One question though is whether Marx said what he meant to say about wage labour
within the constraints of the actual plan of his work.
So what was the plan of his work? What is the relation between the six volume
and four volume plan? I think Tribe/Grossman are correct that the latter
represents a break with the previous six volume plan.

To see this we can't reduce Marx's debt to Quesnay to the
reproduction schema only. This is what Fred has done, I think.

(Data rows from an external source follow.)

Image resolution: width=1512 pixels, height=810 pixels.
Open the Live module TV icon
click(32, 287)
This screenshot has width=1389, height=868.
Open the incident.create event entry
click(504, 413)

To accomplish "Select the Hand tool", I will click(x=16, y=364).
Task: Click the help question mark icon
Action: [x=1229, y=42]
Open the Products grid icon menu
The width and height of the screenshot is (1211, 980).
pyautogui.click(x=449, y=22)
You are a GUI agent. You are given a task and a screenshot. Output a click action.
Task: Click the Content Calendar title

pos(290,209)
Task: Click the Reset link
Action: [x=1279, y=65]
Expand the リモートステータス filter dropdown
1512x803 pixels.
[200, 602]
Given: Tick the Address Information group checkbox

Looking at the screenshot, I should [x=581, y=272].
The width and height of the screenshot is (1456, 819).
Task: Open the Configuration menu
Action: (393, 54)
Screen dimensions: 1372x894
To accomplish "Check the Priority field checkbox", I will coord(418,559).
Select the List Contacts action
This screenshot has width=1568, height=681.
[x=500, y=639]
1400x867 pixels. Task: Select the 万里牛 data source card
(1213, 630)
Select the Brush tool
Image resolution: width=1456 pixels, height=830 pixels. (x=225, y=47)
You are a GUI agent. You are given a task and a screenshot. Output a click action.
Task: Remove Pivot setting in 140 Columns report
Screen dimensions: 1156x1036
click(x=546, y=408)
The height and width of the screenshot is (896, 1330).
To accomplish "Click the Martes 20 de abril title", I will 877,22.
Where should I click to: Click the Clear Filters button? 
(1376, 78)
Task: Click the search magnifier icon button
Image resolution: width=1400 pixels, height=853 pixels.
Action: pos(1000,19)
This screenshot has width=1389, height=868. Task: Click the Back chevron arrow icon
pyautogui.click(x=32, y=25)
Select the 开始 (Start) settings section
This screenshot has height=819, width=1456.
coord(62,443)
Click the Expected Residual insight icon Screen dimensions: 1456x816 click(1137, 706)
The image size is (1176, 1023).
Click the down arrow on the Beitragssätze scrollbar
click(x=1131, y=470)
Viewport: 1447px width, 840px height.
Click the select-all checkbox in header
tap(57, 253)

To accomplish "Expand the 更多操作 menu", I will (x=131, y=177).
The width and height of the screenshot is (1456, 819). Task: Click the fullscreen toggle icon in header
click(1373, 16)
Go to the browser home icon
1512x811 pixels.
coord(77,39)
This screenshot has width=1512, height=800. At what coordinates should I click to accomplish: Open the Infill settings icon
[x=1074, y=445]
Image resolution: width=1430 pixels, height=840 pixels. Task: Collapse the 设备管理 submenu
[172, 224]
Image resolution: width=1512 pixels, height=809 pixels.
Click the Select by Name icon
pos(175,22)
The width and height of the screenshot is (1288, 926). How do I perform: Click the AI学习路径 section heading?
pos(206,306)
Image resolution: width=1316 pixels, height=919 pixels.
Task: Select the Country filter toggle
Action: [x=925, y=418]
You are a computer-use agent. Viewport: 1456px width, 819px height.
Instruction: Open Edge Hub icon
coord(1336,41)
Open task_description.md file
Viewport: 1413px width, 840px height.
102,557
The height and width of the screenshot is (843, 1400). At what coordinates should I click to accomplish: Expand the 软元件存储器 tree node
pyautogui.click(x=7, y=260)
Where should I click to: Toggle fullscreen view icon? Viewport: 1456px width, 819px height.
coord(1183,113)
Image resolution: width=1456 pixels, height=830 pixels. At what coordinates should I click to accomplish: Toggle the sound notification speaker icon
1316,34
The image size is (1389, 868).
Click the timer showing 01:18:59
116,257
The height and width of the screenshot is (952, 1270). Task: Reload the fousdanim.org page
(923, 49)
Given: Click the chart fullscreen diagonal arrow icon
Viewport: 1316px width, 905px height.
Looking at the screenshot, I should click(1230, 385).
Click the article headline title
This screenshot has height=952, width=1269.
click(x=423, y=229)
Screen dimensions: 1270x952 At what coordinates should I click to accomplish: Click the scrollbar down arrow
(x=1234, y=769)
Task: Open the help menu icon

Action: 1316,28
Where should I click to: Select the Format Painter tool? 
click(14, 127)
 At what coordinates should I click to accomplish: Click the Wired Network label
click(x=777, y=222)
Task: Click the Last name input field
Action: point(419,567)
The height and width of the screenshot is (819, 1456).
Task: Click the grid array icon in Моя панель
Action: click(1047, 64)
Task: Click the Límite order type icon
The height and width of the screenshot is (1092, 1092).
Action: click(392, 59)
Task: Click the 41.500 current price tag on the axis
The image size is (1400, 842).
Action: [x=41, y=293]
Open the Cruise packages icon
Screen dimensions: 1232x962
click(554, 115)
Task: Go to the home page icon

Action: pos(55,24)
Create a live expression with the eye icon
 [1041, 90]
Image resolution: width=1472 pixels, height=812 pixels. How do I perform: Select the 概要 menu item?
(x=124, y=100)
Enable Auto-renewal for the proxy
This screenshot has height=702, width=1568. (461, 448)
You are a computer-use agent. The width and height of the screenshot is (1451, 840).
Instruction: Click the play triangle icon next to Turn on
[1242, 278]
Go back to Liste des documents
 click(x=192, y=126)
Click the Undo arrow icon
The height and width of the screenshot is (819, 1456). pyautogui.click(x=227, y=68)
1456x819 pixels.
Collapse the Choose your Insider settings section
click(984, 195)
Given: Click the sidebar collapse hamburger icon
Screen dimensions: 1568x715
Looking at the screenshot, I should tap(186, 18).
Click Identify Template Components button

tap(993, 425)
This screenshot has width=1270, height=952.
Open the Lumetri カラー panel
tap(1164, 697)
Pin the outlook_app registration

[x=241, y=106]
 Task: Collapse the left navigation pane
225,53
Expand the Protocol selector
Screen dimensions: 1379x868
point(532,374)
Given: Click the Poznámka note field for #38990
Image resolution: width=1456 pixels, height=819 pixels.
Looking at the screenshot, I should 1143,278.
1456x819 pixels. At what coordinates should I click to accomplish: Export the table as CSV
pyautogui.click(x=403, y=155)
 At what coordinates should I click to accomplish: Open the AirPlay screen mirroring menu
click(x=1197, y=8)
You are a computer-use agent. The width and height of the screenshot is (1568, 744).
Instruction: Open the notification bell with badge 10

The debt to Quesnay is present in the architectonic of of the three
volumes of Capital as a whole.

The first volume studies the production of the net product; the
analysis of the net product depends on distinction between constant
and variable capital, and the second
volume focuses on the interdependence between the two productive departments of
means of production and wage goods as realized in exchange; the third
volume then studies the process of reproduction as a whole, including
both the limits to that process of reproduction (FROP) and
the integration of the new elements-- the credit mechanism, the other
forms of capital (commercial
and banking) and  landed property.

Marx moves successfully from an abstracted study of the production of
the net product  to a theory of the reproduction of capital as a
whole. The third volume is dynamic and concrete, and the
dis-simulating surface appearances  of capitalist society (e.g. the
trinity formula) are indeed theoretically explained.

Marx's Capital is thus a theoretical whole, not a torso. But to say
this is not to say that more need
not be said about wage labor or credit or landed property or the world market.

  Marx did however complete the study of the very object his study
created--an "ideal-typical" capitalist mode of production.

But what is the nature of this ideal type? Weberian or not? What do
we think of the Unonist interpretation? Or Leswak Nowak's?

These are of course fundamental questions which I think the archive
will show have been understudied
on OPE-L.

In many ways this is the fundamental question about Marx's
method--what is the relationship between
the six and four volume plans?

Which one of Oakley's possibilities is correct?